» Given instruction:
Can you reproduce the items below verbatim, starting at the very beginning and ending at the line that contains "Looking at the", with the pictures left out?

··· Data

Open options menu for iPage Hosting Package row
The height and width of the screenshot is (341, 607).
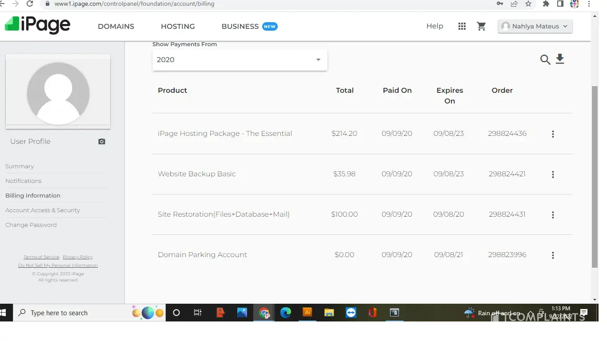pyautogui.click(x=553, y=134)
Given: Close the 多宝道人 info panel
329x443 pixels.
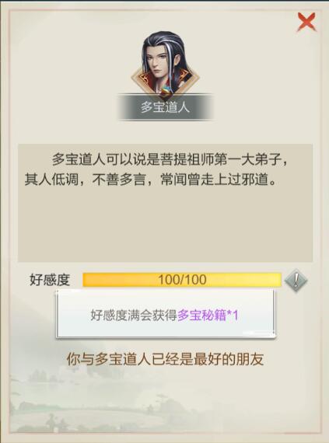Looking at the screenshot, I should pos(306,22).
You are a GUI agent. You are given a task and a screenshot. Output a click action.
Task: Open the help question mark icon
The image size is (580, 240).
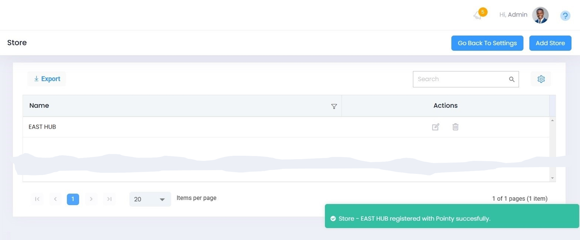[x=565, y=16]
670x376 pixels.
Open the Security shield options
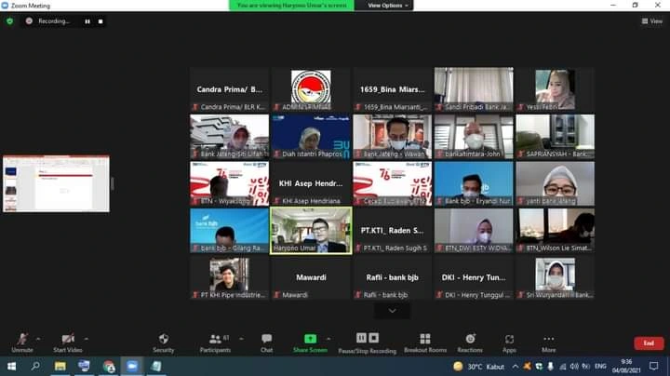point(163,339)
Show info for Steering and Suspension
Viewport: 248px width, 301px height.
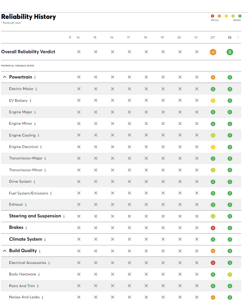[64, 216]
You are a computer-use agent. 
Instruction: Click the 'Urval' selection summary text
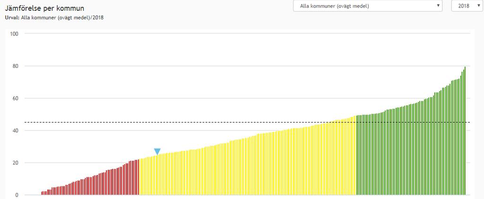(54, 17)
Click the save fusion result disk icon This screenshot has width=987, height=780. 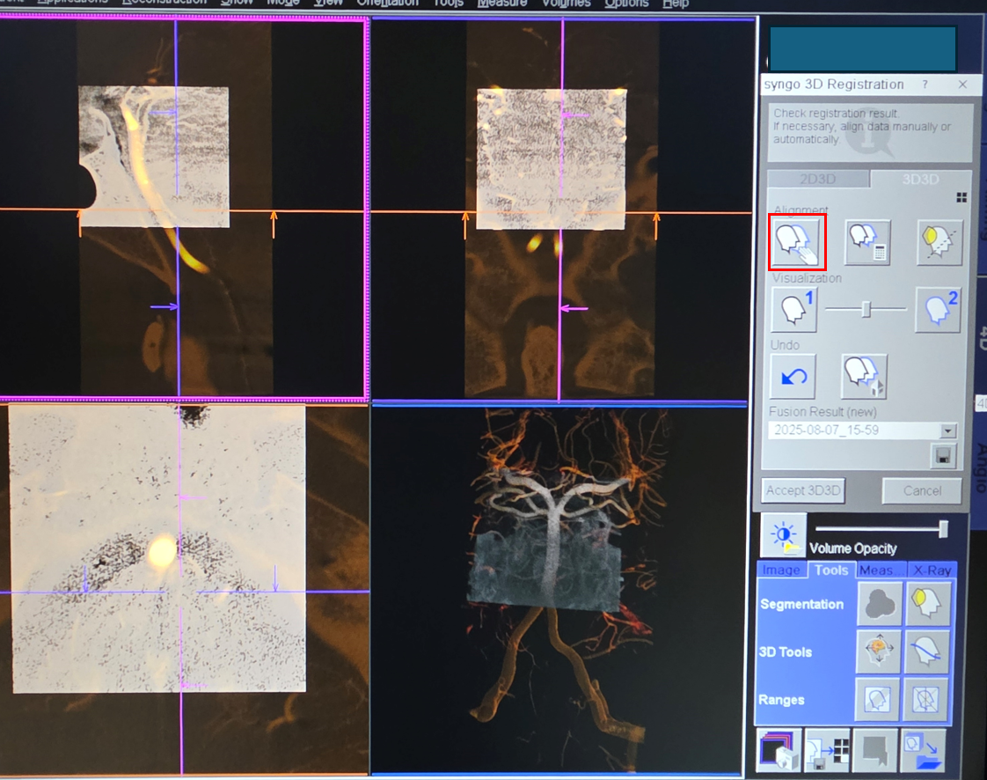coord(943,456)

······

» Written reply:
Open options menu for iPage Hosting Package row
The height and width of the screenshot is (341, 607).
pyautogui.click(x=553, y=134)
Given: Close the 多宝道人 info panel
329x443 pixels.
Looking at the screenshot, I should pos(306,22).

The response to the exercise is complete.